As in Nader v Allegheny Airlines ( 426 U.S. 290), in which a common-law tort action alleging fraudulent misrepresentation for the airline's failure to disclose to a customer its deliberate overbooking policy was permitted to proceed despite the fact that the Civil Aeronautics Board monitored the practice but did not disapprove of it, plaintiff, as limited by his brief, does not seek to bar totally the practice of payments for order flow, "except where, as here 'full and frank disclosure' has not been made * * * and then only to the extent the relief sought is available". Here, it appears that the SEC had the opportunity to bar completely the order flow practice and was clearly aware of the existence of common-law remedies, but sought neither to ban the practice nor to comment upon or suggest preemptive legislation.
Although the IAS Court did not discuss primary jurisdiction, that doctrine should not bar plaintiff's action inasmuch as there is no mechanism for referral of plaintiff's claims to the SEC and its particular expertise is not required with respect to his claims (see, Reiter v Cooper, 507 US ___, ___, 113 S Ct 1213, 1220).
Finally, in partially reinstating the complaint we remand the matter to the IAS Court to determine the remaining grounds for defendant's motion to dismiss plaintiff's remaining claims inasmuch as such issue has not been briefed or presented for our review. We note however plaintiff's admission below that there is no private right of action under the Martin Act (General Business Law § 352-c; see, CPC Intl. v McKesson Corp., 70 N.Y.2d 268) and his third cause of action was, therefore, properly dismissed.

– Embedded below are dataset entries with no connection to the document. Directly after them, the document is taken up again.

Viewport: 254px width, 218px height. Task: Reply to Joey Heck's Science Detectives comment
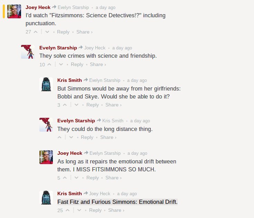(63, 32)
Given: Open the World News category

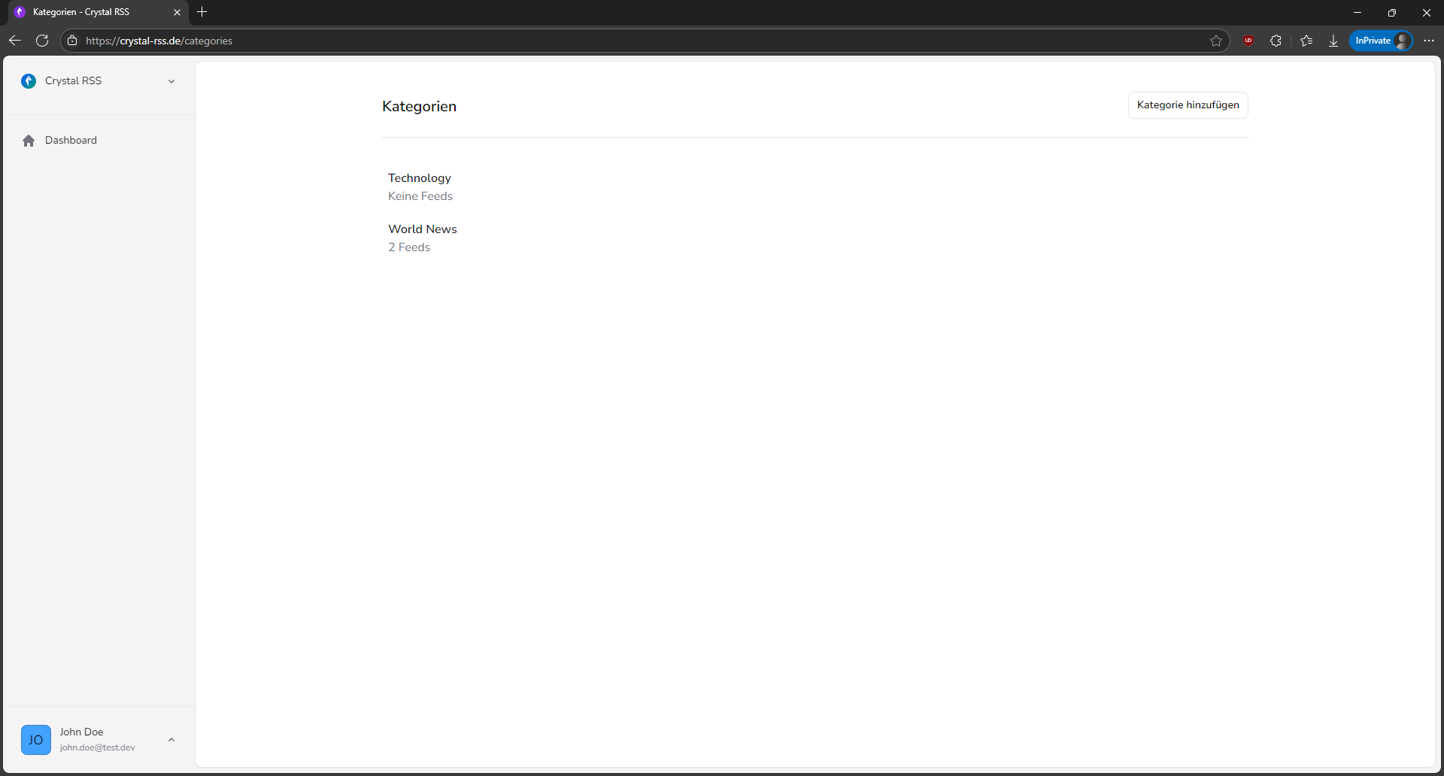Looking at the screenshot, I should (x=423, y=229).
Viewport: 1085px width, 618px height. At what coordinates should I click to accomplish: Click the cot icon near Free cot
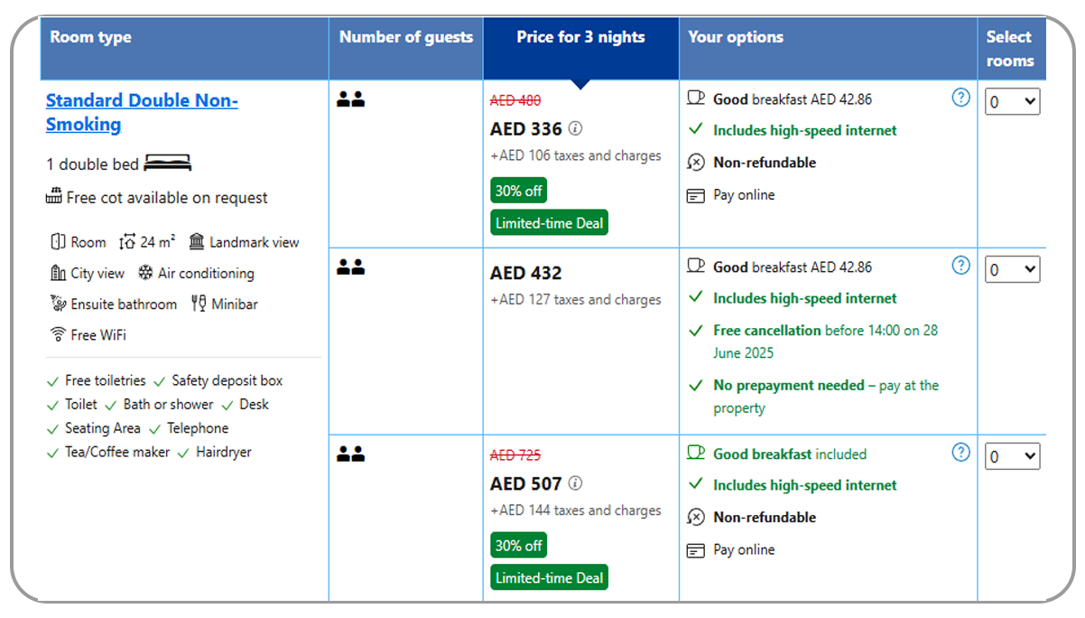coord(54,197)
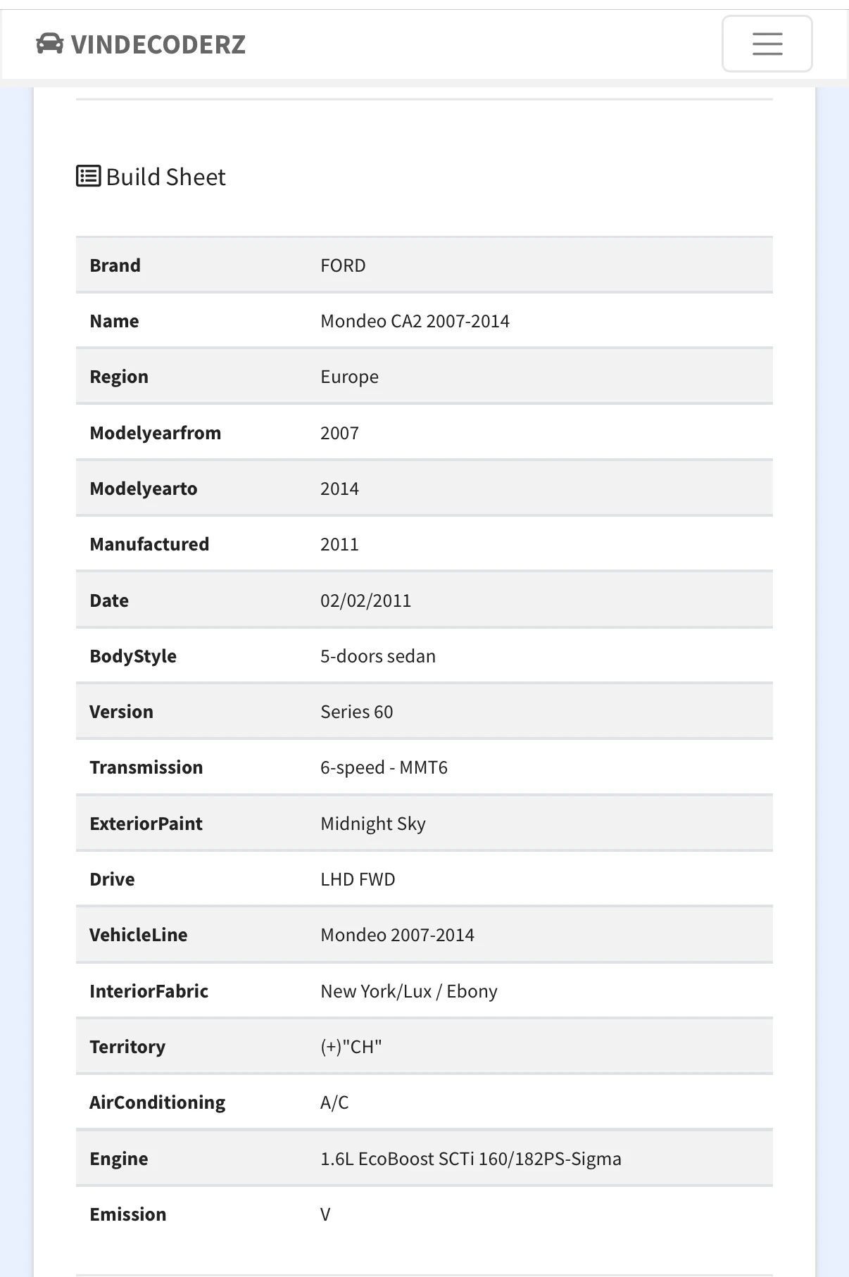Viewport: 849px width, 1277px height.
Task: Select the Build Sheet heading text
Action: [x=165, y=177]
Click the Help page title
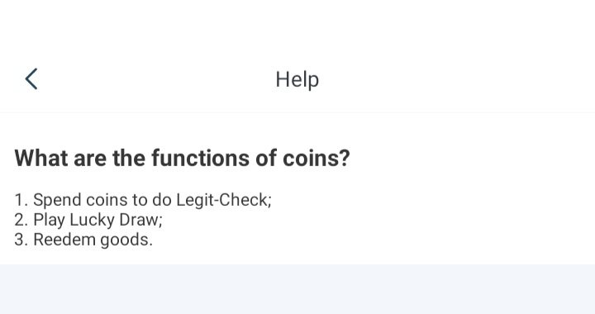Screen dimensions: 595x314 pyautogui.click(x=298, y=79)
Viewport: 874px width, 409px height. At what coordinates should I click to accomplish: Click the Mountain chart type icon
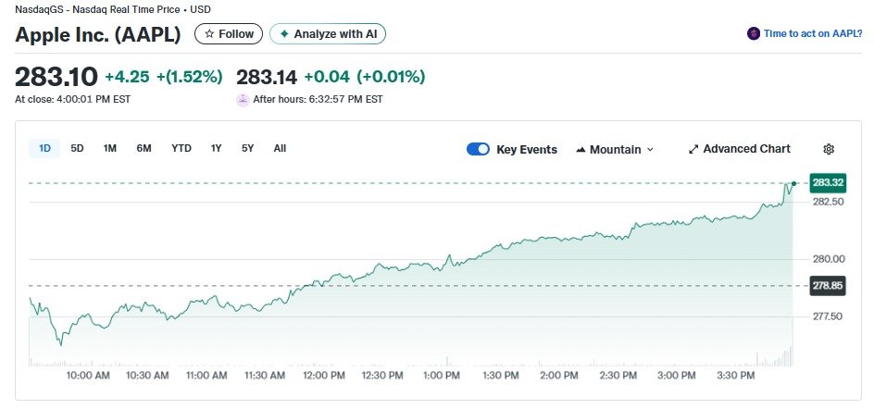581,150
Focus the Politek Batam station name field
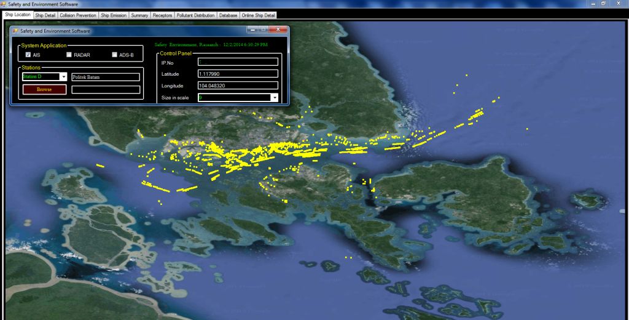 106,77
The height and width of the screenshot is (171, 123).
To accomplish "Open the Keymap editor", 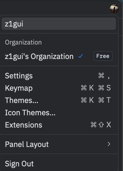I will point(59,88).
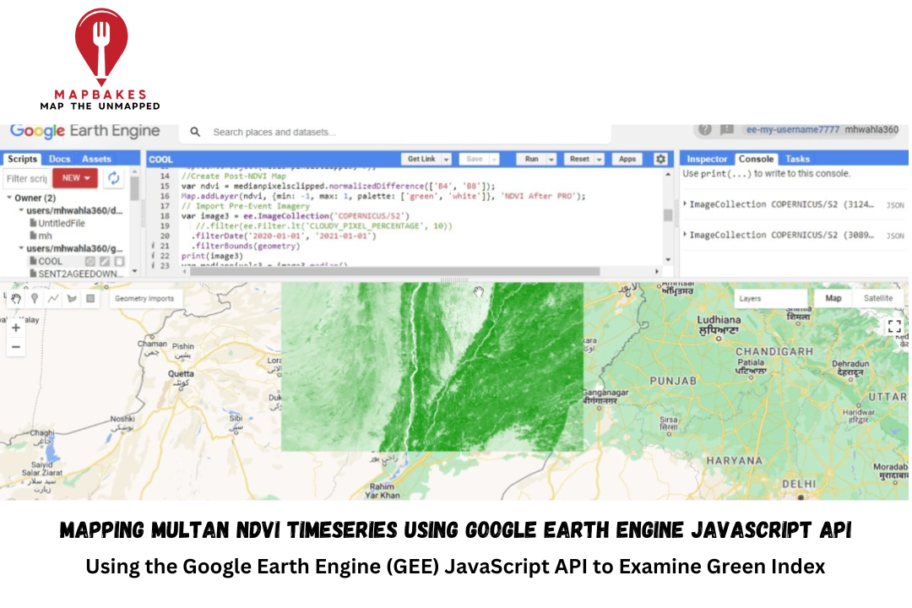Select the add marker drawing tool
Image resolution: width=912 pixels, height=608 pixels.
coord(35,298)
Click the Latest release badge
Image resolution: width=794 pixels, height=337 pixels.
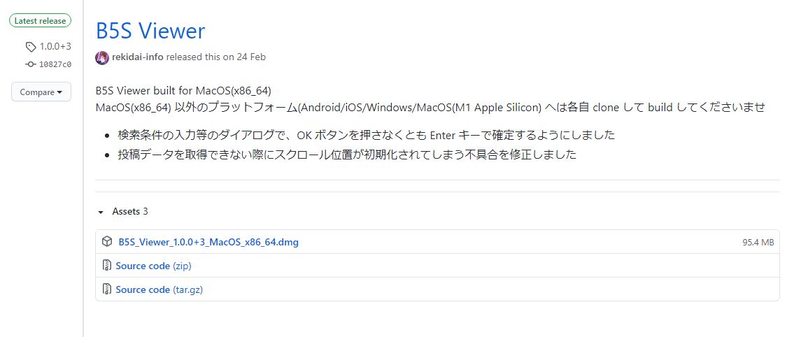tap(40, 21)
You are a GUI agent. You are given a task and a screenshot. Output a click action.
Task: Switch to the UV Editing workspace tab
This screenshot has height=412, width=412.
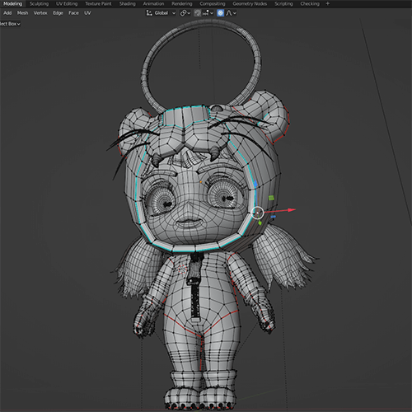click(67, 3)
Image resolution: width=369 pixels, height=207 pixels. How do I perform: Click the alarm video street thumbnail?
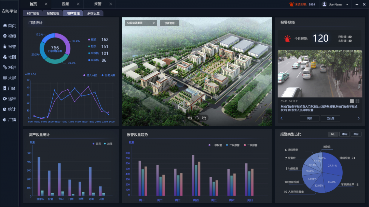(x=319, y=74)
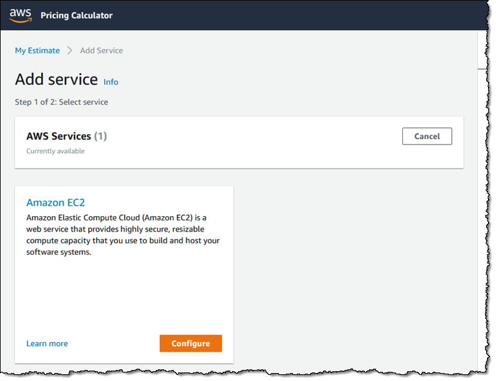
Task: Click the Step 1 of 2 label
Action: (x=61, y=102)
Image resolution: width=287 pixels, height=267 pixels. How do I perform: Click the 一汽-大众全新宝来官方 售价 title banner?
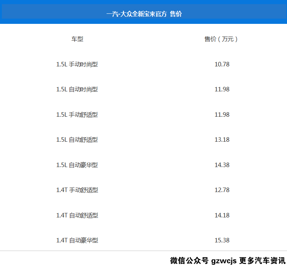[x=144, y=14]
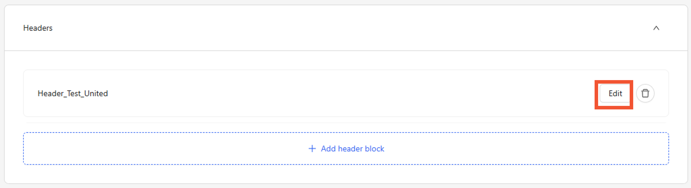The height and width of the screenshot is (188, 691).
Task: Remove header block using the bin icon
Action: coord(645,93)
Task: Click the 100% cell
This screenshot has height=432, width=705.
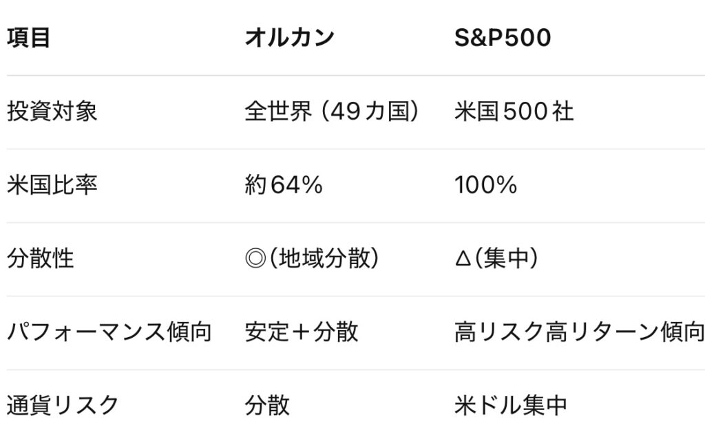Action: coord(485,185)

Accordingly, the order of the Supreme Court, New York County (Beatrice Shainswit, J.), entered October 7, 1994, which granted defendant's motion to dismiss the complaint, should be modified, on the law, that part of defendant's motion seeking dismissal on Federal preemption and primary jurisdiction grounds should be denied and the matter should be remanded for determination of the remaining grounds for defendant's motion. As so modified, the order should otherwise be affirmed with respect to the third cause of action, without costs.
ELLERIN, J.P., WALLACH, NARDELLI and MAZZARELLI, JJ., concur.
Order, Supreme Court, New York County, entered on or about October 7, 1994, which granted defendant's motion to dismiss the complaint, unanimously modified, on the law, that part of defendant's motion seeking dismissal on Federal preemption and primary jurisdiction grounds denied, and the matter remanded for determination of the remaining grounds for defendant's motion. With respect to the third cause of action, the order, as so modified, is otherwise affirmed, without costs.